Directions => Report each line below that contains the string "dropdown", copying every such line in full.

__________________________________________________

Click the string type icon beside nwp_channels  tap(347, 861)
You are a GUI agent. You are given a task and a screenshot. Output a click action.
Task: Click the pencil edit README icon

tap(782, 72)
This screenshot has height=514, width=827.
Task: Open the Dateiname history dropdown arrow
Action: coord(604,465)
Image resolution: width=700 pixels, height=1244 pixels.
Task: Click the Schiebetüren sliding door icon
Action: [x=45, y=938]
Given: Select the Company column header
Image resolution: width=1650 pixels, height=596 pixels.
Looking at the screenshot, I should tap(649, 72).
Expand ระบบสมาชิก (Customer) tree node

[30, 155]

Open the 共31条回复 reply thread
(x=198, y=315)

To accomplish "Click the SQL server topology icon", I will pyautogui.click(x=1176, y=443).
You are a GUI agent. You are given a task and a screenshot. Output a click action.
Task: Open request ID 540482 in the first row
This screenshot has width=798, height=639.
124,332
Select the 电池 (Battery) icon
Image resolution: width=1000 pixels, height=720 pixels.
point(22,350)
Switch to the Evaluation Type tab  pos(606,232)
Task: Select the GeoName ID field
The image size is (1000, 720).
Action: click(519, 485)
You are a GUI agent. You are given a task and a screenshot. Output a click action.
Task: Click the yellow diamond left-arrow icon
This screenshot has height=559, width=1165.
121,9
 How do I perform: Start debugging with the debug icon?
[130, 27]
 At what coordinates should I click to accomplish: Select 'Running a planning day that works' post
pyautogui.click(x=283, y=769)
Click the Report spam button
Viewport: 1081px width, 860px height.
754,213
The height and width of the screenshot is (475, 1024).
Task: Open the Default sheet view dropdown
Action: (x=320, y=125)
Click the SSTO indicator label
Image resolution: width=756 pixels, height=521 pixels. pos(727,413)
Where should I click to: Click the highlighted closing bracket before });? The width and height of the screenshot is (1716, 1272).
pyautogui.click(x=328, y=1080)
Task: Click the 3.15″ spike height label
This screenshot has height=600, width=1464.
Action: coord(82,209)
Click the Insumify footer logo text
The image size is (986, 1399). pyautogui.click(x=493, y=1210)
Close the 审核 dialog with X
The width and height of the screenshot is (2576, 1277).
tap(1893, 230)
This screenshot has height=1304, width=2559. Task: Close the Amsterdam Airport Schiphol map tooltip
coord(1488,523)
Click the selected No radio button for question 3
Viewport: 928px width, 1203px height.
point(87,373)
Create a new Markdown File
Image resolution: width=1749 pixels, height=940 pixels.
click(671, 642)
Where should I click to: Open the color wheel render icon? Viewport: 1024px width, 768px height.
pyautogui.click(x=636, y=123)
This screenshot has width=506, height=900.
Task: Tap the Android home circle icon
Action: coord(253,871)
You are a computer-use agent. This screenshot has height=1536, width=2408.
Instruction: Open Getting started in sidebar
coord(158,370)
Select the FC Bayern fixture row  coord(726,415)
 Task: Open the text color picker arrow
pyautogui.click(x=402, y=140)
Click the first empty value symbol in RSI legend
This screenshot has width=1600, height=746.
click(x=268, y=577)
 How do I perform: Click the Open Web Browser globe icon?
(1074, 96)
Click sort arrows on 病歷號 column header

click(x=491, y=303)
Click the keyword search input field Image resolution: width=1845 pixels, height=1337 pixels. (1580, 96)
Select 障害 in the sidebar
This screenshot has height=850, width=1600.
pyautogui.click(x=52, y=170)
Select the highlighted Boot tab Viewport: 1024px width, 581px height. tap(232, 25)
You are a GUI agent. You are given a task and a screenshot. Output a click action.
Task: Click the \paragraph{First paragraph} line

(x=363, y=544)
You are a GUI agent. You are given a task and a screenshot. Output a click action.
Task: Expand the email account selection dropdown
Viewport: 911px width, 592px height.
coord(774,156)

__________________________________________________

Answer to the problem =>
Task: Open the Dateiname history dropdown arrow
Task: Open the Default sheet view dropdown
Task: Expand the email account selection dropdown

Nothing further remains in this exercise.